В том же старом журнале было написано, что во «Льде» Сорокин впервые сам «заговорил сердцем» – отказался от анонимного воспроизведения чьих-то чужих языков и произнес несколько слов от себя. Два романа спустя трудно сказать, чем там Сорокин «заговорил», – но факт тот, что за эти три года писатель легализовал свой бизнес. Он больше не сбывает свои гигантские корнеплоды по фиксированным ценам халдеям из «Wiener Slawistischer Almanach» и коллекционерам с экстравагантным вкусом, он вышел на массовый рынок, он готов к рецензиям «МК» и «КП», он не дискриминирует «мясные машины» (которые, в конце концов, должны покупать его книги), он платит обществу налоги и вовсе не имеет своей целью оскорбить чей-либо вкус. Да, он по-прежнему иногда «тайно сопатится», «делает раздвиго убохом» и исследует темные стороны души – ну так а кто их не исследует?

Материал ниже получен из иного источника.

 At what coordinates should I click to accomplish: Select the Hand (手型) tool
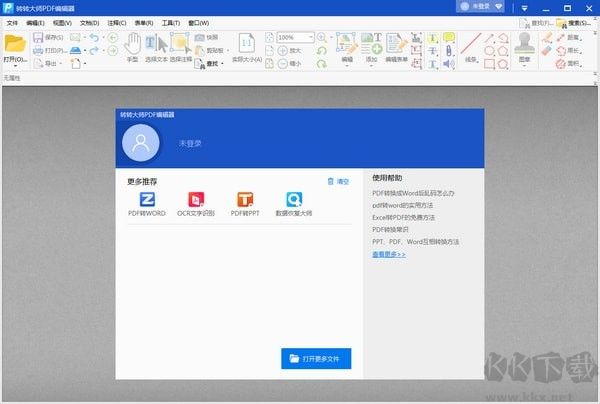[x=133, y=45]
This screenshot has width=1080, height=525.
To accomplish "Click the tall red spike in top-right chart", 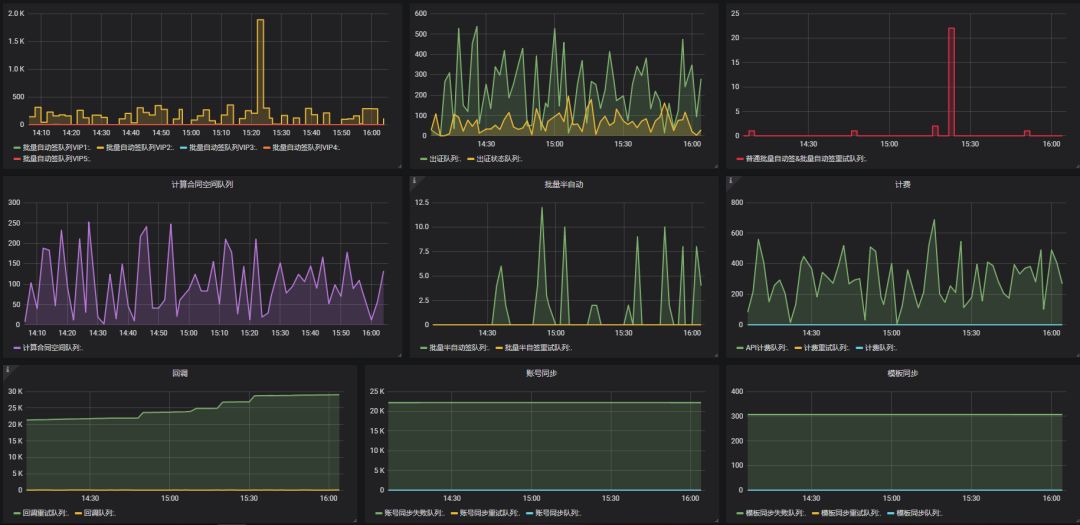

Когда массовая пресса раскрыла свои объятия Сорокину – после выхода «Льда», – подразумевалось: концептуалисты боялись «влипаро» – и остались у разбитого корыта; Сорокин не побоялся – и на равных конкурирует с доктором Курпатовым и Коэльо. Стратегически правильно – но, похоже, и за «влипаро» приходится чем-то расплачиваться. Это естественно – так уж мы, мясные машины, устроены: нам надо, чтобы нас смешили, мы хотим цирк на льду, клоунов, а когда клоун запирается в холодильнике и говорит, что он больше не будет смешить нас – теперь он философ, мы начинаем поглядывать на табличку «Выход». Ну так «мы живем в мире, где правит бал конкуренция», литература – это бизнес, говорит нам Оксана Робски, и раз уж назвался груздем, мм? Увы, все смешные писатели относятся к тому, что они пишут, чрезвычайно серьезно. Было «мысть-мысть-мысть-учкарное сопление», теперь «бог, бог, бог, бог, бог, бог». Любопытно? Безусловно. Но только вот «Норма», хотя бы в качестве курьеза, простоит на книжных полках еще долгие годы, а вот шансы «Трилогии» в этом смысле не слишком высоки.
«В „ледяной“ эпопее, – говорит Сорокин в интервью „Московским новостям“, – меня интересовало, по большому счету, одно: наиболее правдоподобно описать новый миф». Мальчик в чемодане, говорящие сердца и Адам и Ева в финале – новый миф? «Властелин колец»? Эпопея? «Кольцо нибелунгов»? Скорее «Приключения Электроника», адаптированные для «Вестника Московской патриархии».
Оставляя в покое миф, концептуализм и «влипаро», резюмируем ощущения от «23 000». Это было нескучно, все концы сошлись: хорошо. Через неделю разнотравные одеяла и фарфоровые поильники стираются из памяти напрочь, ни уму ни сердцу: плохо. Хорошо, что Сорокин вылез со своей опытной делянки и стал продавать брюкву на рынке, – но не очень хорошо, что пока за его товар не хочется платить принципиально больше денег, чем за чей-нибудь еще.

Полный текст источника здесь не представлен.